**PROBLEM TO SOLVE:** Output the data word for word. Begin at its first line and end at the line with "The width and height of the screenshot is (602, 411).".

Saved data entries

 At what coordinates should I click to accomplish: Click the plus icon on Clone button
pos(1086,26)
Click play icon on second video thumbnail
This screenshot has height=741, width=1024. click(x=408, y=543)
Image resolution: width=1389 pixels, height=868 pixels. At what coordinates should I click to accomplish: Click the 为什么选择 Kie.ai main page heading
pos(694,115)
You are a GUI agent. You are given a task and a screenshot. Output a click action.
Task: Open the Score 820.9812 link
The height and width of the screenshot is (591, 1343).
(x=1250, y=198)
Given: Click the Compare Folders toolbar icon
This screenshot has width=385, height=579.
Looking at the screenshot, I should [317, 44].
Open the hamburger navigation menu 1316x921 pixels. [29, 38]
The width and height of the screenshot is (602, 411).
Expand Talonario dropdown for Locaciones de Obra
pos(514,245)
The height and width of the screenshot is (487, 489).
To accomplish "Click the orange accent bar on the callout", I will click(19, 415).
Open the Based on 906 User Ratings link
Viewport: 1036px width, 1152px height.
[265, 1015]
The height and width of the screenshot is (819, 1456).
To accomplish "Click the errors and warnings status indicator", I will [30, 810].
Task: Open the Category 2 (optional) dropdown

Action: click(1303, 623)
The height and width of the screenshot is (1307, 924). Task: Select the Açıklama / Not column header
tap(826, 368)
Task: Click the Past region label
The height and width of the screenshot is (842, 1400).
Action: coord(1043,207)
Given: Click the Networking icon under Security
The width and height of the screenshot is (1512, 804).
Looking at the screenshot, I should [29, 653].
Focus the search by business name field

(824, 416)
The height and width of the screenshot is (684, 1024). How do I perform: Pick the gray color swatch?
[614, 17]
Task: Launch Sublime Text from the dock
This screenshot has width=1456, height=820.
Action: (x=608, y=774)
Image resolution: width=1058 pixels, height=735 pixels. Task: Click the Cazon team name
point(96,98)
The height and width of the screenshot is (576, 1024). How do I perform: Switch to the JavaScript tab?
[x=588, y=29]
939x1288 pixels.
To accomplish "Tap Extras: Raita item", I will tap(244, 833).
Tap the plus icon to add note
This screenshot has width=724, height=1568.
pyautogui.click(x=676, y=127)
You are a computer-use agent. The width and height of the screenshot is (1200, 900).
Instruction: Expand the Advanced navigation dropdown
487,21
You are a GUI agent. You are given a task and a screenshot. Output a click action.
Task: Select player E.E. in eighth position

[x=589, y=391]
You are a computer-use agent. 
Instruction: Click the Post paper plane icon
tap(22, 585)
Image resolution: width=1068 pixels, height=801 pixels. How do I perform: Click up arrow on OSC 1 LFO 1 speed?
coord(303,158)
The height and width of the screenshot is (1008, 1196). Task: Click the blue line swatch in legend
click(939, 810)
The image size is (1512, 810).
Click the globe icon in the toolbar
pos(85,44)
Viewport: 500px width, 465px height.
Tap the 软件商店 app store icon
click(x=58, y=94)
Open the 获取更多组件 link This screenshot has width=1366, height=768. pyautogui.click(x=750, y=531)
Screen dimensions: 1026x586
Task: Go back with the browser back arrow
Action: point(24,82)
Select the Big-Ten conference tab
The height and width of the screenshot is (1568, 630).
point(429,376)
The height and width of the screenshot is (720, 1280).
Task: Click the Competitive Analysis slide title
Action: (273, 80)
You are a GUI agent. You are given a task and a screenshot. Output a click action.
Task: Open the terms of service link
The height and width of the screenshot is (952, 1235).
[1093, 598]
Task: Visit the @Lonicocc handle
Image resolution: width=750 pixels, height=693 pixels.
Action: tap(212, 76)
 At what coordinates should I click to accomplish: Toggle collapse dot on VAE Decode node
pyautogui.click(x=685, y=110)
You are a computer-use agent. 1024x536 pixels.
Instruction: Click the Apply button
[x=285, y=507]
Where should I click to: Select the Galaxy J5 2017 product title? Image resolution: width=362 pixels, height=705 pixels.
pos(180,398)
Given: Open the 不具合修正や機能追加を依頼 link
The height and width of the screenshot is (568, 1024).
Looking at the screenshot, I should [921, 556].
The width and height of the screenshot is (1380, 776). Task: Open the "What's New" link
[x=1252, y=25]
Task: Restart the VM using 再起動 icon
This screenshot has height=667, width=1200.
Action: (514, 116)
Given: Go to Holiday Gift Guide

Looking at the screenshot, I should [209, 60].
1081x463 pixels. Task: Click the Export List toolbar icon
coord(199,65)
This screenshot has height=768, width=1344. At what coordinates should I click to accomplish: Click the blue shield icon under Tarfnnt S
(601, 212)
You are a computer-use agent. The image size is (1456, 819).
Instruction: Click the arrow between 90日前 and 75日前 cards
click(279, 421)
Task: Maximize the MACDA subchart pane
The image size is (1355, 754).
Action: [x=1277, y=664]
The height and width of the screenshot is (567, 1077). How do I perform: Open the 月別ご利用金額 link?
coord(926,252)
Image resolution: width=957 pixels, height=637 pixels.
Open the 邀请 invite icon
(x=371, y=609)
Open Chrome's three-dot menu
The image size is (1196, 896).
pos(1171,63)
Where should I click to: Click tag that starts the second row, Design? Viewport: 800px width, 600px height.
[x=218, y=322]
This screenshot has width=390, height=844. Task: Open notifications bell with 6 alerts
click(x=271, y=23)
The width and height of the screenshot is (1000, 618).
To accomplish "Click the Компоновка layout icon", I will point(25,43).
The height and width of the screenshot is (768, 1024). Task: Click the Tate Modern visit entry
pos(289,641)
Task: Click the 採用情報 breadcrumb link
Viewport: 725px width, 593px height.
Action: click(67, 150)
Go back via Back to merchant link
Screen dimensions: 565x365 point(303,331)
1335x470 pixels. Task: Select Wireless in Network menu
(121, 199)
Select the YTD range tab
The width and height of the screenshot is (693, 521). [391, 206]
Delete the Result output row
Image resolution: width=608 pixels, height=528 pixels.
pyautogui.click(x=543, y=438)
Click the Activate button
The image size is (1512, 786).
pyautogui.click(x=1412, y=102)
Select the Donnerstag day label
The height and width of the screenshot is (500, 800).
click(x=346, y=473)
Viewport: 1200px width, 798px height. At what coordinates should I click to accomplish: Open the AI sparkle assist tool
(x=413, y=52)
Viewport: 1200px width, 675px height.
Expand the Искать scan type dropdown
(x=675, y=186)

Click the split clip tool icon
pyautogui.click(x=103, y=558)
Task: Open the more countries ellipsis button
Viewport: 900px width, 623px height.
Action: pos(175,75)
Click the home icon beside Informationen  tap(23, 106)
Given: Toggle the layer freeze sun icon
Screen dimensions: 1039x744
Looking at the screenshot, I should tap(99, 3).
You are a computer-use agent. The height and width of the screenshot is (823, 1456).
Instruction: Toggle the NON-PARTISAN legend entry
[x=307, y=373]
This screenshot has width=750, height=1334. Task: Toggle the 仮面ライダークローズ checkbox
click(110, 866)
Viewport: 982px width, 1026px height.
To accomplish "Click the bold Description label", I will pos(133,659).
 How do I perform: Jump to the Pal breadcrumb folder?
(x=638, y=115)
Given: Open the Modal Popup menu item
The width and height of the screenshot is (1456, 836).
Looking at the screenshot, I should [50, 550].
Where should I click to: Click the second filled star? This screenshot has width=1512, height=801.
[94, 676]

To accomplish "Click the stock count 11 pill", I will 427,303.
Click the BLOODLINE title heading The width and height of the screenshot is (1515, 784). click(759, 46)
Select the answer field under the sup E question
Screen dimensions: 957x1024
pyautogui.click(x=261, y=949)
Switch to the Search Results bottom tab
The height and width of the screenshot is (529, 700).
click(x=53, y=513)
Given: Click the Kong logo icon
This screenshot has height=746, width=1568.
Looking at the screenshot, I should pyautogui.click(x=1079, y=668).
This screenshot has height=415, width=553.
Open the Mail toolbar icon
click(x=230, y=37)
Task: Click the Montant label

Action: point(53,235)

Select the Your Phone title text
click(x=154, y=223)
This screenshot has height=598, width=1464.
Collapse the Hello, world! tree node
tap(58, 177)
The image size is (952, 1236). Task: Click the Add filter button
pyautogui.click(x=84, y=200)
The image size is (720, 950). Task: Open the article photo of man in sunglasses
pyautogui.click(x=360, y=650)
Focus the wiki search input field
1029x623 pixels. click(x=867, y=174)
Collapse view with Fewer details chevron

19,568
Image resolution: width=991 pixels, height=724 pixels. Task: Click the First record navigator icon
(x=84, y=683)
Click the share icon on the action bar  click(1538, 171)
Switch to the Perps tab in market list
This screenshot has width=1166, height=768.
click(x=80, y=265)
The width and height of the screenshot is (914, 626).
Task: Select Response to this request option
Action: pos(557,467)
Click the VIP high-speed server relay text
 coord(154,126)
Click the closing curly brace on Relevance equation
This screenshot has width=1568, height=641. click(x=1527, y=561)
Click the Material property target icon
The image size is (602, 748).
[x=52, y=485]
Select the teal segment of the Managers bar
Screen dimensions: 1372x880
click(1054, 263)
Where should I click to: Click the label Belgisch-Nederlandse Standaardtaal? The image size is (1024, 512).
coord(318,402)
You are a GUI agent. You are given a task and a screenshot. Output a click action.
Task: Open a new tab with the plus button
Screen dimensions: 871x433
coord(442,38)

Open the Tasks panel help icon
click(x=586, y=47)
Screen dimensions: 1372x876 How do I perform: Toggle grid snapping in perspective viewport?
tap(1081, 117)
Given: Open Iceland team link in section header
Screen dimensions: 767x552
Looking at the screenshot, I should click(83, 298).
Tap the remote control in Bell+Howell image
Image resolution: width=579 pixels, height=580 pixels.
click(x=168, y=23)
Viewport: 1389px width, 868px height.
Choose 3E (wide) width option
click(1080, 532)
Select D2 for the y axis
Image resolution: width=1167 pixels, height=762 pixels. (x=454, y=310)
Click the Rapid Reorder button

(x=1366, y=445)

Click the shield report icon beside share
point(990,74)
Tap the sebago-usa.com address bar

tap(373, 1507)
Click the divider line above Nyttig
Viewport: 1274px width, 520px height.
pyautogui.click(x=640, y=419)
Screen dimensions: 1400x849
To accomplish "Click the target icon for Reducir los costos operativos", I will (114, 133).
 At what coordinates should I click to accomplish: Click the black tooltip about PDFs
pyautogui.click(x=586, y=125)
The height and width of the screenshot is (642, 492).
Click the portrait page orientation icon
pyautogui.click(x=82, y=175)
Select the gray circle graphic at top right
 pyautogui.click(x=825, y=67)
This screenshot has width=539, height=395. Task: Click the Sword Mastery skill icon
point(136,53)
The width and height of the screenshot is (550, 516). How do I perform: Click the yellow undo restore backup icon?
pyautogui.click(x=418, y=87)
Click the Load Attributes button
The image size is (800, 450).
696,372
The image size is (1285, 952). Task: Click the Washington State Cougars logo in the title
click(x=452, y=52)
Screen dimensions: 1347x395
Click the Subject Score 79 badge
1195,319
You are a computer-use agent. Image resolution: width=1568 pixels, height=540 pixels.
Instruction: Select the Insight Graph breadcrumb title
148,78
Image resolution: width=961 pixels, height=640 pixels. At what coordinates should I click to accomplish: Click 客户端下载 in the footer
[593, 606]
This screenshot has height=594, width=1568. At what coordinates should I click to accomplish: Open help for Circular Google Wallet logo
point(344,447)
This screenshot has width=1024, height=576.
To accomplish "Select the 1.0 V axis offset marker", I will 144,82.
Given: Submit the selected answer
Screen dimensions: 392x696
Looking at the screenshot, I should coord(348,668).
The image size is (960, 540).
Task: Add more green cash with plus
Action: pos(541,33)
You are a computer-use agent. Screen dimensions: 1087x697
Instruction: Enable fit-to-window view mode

**THE ANSWER:**
 At what coordinates should I click to accomplish: Click the plus icon on Clone button
pos(1086,26)
Click play icon on second video thumbnail
This screenshot has height=741, width=1024. click(x=408, y=543)
Image resolution: width=1389 pixels, height=868 pixels. At what coordinates should I click to accomplish: Click the 为什么选择 Kie.ai main page heading
pos(694,115)
You are a GUI agent. You are given a task and a screenshot. Output a click action.
Task: Open the Score 820.9812 link
The height and width of the screenshot is (591, 1343).
(x=1250, y=198)
Given: Click the Compare Folders toolbar icon
This screenshot has width=385, height=579.
Looking at the screenshot, I should [317, 44].
Open the hamburger navigation menu 1316x921 pixels. [29, 38]
The width and height of the screenshot is (602, 411).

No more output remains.